Sikorsky calls it Matrix, which means nothing but it sounds cool.
What exactly is it?
Sikorsky’s automation work has been partially funded for several years by DARPA, which calls the program ALIAS, Aircrew Labor In-Cockpit Automation System.
Still don’t get it?
We’re talking a robotic co-pilot.
The idea is for the ALIAS systems of two aircraft to connect over a short-range, sharing data instantaneously, effectively letting each aircraft see through the others’ sensors and get a much bigger picture of the world, Breaking Defense reported.
Passing every bit and byte of data is impractical over a tactical datalink, so “we’re working on algorithms that allow us to synchronize the world models between all of these aircraft” so they can update each other while using minimal bandwidth, said Sikorsky Innovations director Igor Cherepinsky.
For example, two ALIAS helicopters coming in for a landing amidst a blinding dust storm could automatically warn each other of unexpected hazards and coordinate their movements to reroute around them and land safely, without hitting either the obstacles or each other, Breaking Defense reported.
Today that process would require a hasty back-and-forth over radio as pilots try to make sense of what their sensors are seeing and explain it; ALIAS could simply show both aircrews the same picture of their surroundings.
The ALIAS UH-60A is already flying and the ALIAS UH-60M will fly “sometime early next year,” Cherepinsky said.

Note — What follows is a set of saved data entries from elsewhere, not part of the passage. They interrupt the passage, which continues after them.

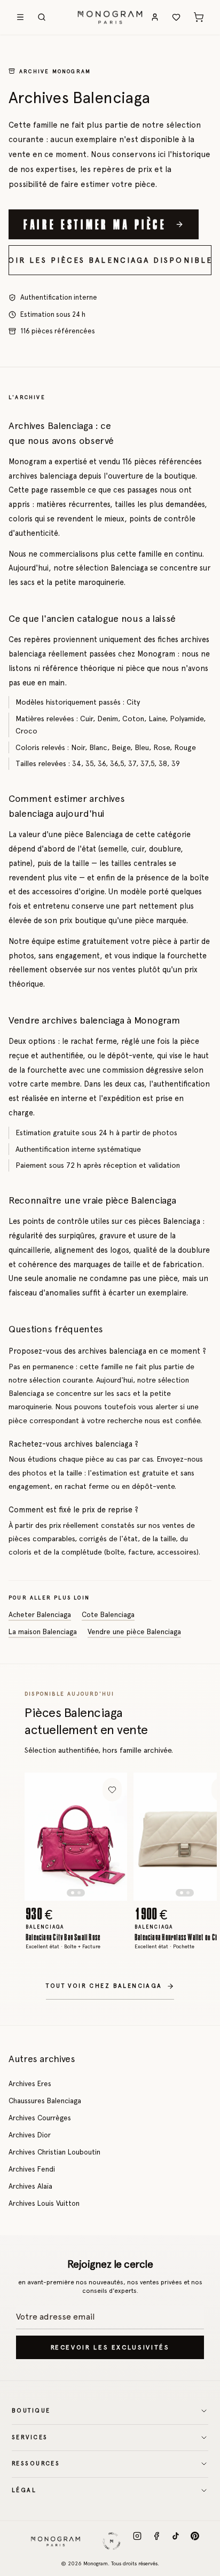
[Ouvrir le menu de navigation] (20, 17)
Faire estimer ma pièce (95, 224)
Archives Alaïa (30, 2186)
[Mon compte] (154, 17)
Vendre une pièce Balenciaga (134, 1631)
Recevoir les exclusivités (110, 2347)
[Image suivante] (110, 1837)
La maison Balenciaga (43, 1631)
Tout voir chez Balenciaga (104, 1985)
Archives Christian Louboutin (54, 2152)
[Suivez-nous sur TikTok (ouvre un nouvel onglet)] (175, 2541)
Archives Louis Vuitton (44, 2203)
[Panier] (198, 17)
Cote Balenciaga (108, 1614)
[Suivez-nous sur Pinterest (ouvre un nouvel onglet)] (194, 2541)
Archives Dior (30, 2134)
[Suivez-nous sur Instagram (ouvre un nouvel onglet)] (137, 2541)
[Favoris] (176, 17)
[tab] (72, 1892)
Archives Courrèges (40, 2117)
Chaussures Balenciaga (45, 2100)
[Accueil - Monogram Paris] (110, 17)
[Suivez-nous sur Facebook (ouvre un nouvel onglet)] (156, 2541)
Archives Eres (30, 2083)
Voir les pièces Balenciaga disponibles (110, 260)
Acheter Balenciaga (40, 1614)
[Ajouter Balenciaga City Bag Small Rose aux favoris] (112, 1789)
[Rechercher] (41, 17)
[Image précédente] (42, 1837)
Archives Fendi (32, 2169)
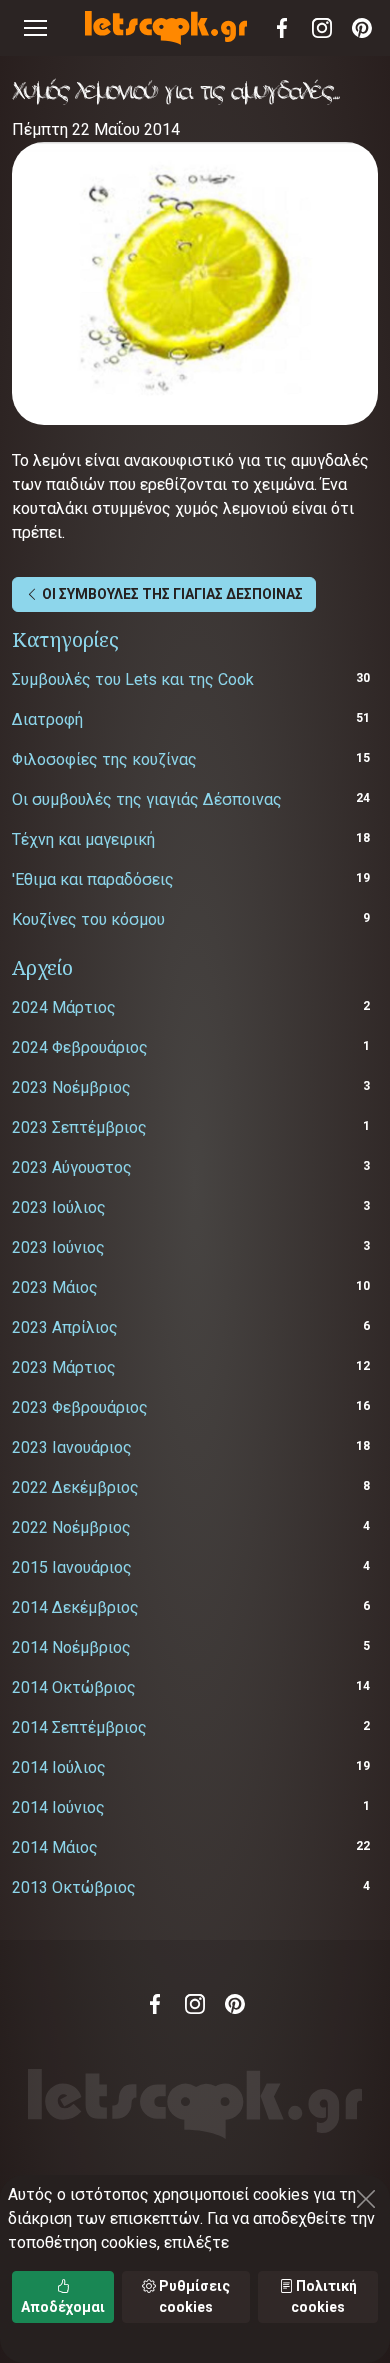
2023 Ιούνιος (58, 1247)
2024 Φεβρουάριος (80, 1047)
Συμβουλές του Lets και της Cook (133, 679)
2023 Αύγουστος (72, 1167)
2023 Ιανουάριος (72, 1447)
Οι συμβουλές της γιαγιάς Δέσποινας (147, 799)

After that, the plan is for the two helicopters to fly together in formation – Army aircraft rarely go in harm’s way alone – as part of a major Army exercise if possible.
“We are hoping to get these two aircraft to participate together in some Army exercise, [not] just test for test’s sake,” Cherepinsky said.
A successful demonstration could pave the way both for upgrades across the entire helicopter fleet – not just Black Hawks – and for the next-generation Future Vertical Lift aircraft, Breaking Defense reported.
Installing fly-by-wire also makes it possible for a computer to fly the aircraft or help a human to do so, potentially preventing deadly accidents due to human error.
“Everything that’s happening here,” Sikorsky Innovations director Igor Cherepinsky told reporters this morning, “is going into both of our FVL vehicles – and not just our FVL vehicles, it’s going across our entire product line.”
The company is already working with Erickson to install ALIAS on civilian S-64 helicopters used to fight fires, Breaking Defense reported.
As early as 2018, Sikorsky was able to take a person with no pilot training, hand them a tablet, give them 45 minutes of instruction, and let them control an ALIAS-equipped helicopter.
At that point, the computer was the one really flying the aircraft; the human was just telling it where to go – and they didn’t have to be aboard the aircraft to do that.
But replacing human pilots isn’t actually the primary goal of ALIAS. It’s designed to assist them, Breaking Defense reported.
Sometimes that may mean flying the aircraft while the crew rests, brainstorms tactics, or conducts mission planning. But sometimes it may mean helping them see through sandstorms and dust clouds by fusing sensor data into a clear picture of what’s ahead.
Or it may mean a human has their hands on the controls, but the computer can take over to avoid a collision or crash.
That combination of uninterrupted attention and split-second reaction times is something human brains don’t do well, but computers excel at.